* Data excerpts:
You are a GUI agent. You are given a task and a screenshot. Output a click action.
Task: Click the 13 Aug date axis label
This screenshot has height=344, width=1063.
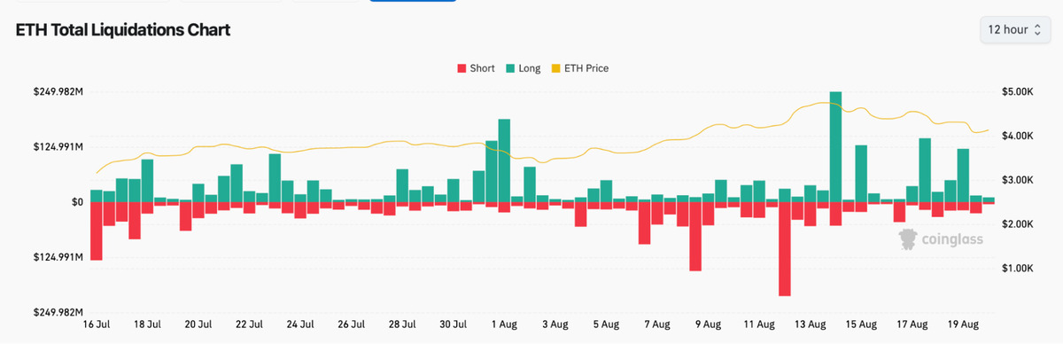tap(810, 324)
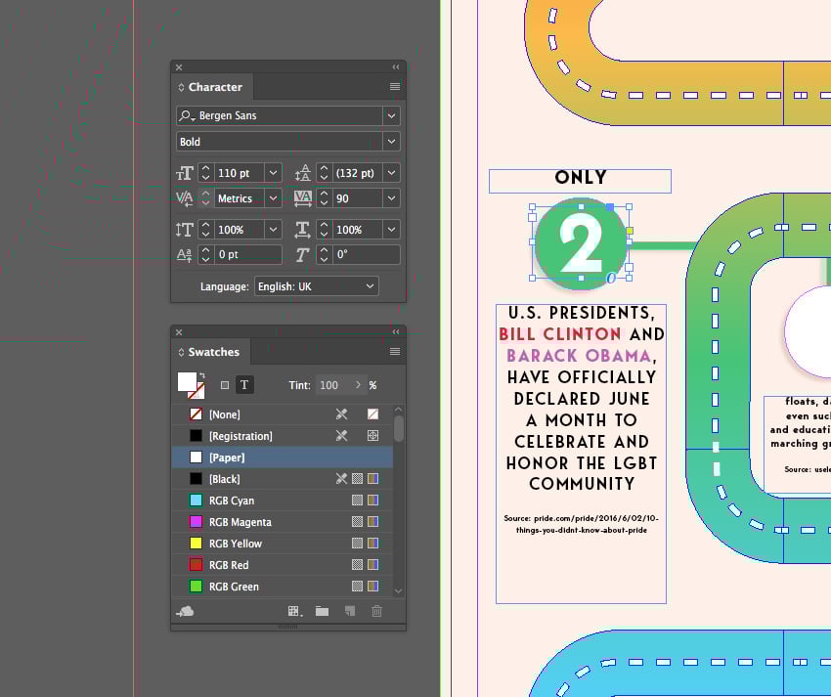Select the fill color box in Swatches
Image resolution: width=831 pixels, height=697 pixels.
pos(187,382)
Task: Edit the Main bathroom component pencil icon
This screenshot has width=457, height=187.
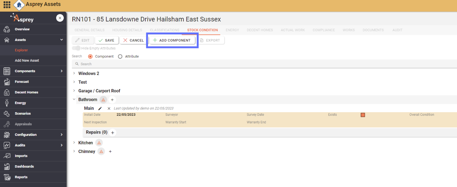Action: coord(100,109)
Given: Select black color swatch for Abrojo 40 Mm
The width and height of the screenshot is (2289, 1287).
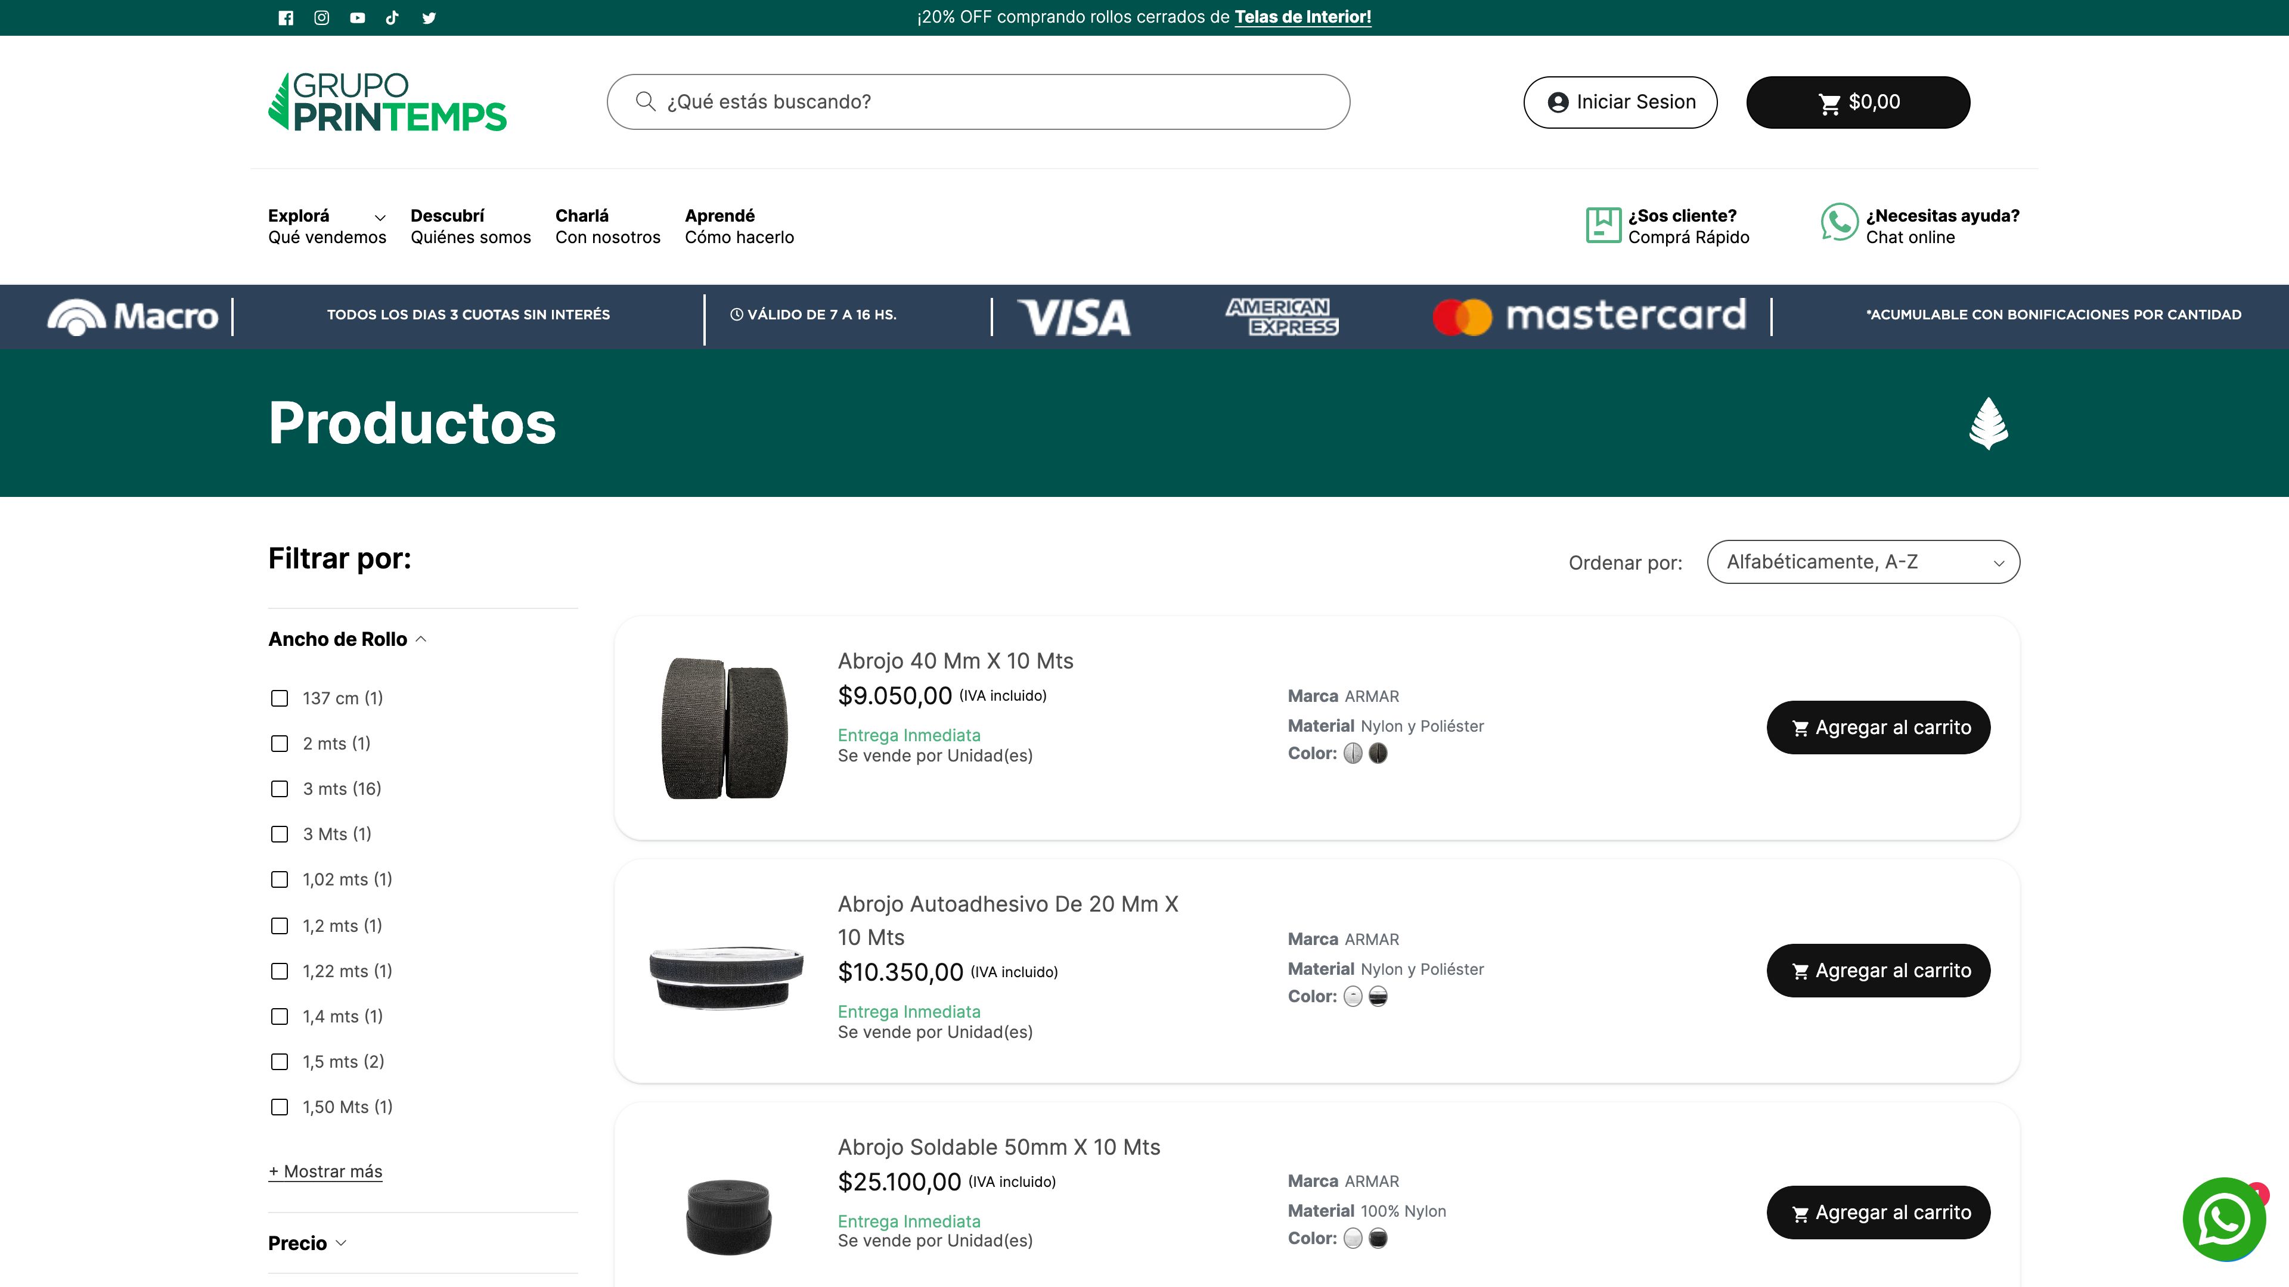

* What the task asks:
Update all the rows above by replacing every "screenshot" with "image", keeping everything else the same, and leave the pictures out.

* Output for this task:
You are a GUI agent. You are given a task and a image. Output a click action.
Task: Click the 13 Aug date axis label
This image has height=344, width=1063.
tap(810, 324)
Select the fill color box in Swatches
Image resolution: width=831 pixels, height=697 pixels.
pos(187,382)
Task: Edit the Main bathroom component pencil icon
This image has width=457, height=187.
Action: coord(100,109)
Given: Select black color swatch for Abrojo 40 Mm
The width and height of the image is (2289, 1287).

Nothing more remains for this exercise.